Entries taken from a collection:
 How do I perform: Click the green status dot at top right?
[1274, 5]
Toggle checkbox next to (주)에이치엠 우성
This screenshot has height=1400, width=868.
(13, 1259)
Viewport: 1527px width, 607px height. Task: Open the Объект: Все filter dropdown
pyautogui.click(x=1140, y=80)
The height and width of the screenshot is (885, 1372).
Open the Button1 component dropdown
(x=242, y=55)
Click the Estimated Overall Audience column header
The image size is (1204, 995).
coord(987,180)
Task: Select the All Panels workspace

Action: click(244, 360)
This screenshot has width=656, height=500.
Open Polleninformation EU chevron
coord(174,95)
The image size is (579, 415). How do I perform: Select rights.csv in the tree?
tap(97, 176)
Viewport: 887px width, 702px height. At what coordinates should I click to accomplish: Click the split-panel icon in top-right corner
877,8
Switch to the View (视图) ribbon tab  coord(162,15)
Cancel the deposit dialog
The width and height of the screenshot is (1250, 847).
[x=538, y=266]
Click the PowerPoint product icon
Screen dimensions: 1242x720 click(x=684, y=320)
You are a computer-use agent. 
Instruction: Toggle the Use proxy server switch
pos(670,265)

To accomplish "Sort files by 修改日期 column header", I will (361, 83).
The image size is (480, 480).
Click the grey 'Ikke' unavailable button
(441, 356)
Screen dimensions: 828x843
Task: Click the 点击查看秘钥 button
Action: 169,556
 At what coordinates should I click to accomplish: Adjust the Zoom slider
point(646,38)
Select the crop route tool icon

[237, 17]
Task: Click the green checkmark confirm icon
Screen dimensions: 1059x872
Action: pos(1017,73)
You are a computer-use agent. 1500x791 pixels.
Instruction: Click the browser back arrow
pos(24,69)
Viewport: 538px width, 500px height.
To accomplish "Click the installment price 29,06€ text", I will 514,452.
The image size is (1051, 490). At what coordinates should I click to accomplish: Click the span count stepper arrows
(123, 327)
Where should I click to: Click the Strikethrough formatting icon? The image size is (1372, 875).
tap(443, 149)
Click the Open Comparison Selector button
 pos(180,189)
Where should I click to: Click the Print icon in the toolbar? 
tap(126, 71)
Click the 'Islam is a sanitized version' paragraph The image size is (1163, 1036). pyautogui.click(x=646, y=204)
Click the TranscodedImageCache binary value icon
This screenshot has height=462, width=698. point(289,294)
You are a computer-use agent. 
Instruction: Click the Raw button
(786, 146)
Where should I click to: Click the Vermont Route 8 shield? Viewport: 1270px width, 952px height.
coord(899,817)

- _Problem_
Word for word, quote all of the data above.

- _Reply to the exercise_
 How do I perform: Click the green status dot at top right?
[1274, 5]
Toggle checkbox next to (주)에이치엠 우성
This screenshot has height=1400, width=868.
(13, 1259)
Viewport: 1527px width, 607px height. Task: Open the Объект: Все filter dropdown
pyautogui.click(x=1140, y=80)
The height and width of the screenshot is (885, 1372).
Open the Button1 component dropdown
(x=242, y=55)
Click the Estimated Overall Audience column header
The image size is (1204, 995).
coord(987,180)
Task: Select the All Panels workspace

Action: click(244, 360)
This screenshot has width=656, height=500.
Open Polleninformation EU chevron
coord(174,95)
The image size is (579, 415). How do I perform: Select rights.csv in the tree?
tap(97, 176)
Viewport: 887px width, 702px height. At what coordinates should I click to accomplish: Click the split-panel icon in top-right corner
877,8
Switch to the View (视图) ribbon tab  coord(162,15)
Cancel the deposit dialog
The width and height of the screenshot is (1250, 847).
[x=538, y=266]
Click the PowerPoint product icon
Screen dimensions: 1242x720 click(x=684, y=320)
You are a computer-use agent. 
Instruction: Toggle the Use proxy server switch
pos(670,265)

To accomplish "Sort files by 修改日期 column header", I will (361, 83).
The image size is (480, 480).
Click the grey 'Ikke' unavailable button
(441, 356)
Screen dimensions: 828x843
Task: Click the 点击查看秘钥 button
Action: 169,556
 At what coordinates should I click to accomplish: Adjust the Zoom slider
point(646,38)
Select the crop route tool icon

[237, 17]
Task: Click the green checkmark confirm icon
Screen dimensions: 1059x872
Action: pos(1017,73)
You are a computer-use agent. 1500x791 pixels.
Instruction: Click the browser back arrow
pos(24,69)
Viewport: 538px width, 500px height.
To accomplish "Click the installment price 29,06€ text", I will 514,452.
The image size is (1051, 490). At what coordinates should I click to accomplish: Click the span count stepper arrows
(123, 327)
Where should I click to: Click the Strikethrough formatting icon? The image size is (1372, 875).
tap(443, 149)
Click the Open Comparison Selector button
 pos(180,189)
Where should I click to: Click the Print icon in the toolbar? 
tap(126, 71)
Click the 'Islam is a sanitized version' paragraph The image size is (1163, 1036). pyautogui.click(x=646, y=204)
Click the TranscodedImageCache binary value icon
This screenshot has height=462, width=698. point(289,294)
You are a computer-use agent. 
Instruction: Click the Raw button
(786, 146)
Where should I click to: Click the Vermont Route 8 shield? Viewport: 1270px width, 952px height.
coord(899,817)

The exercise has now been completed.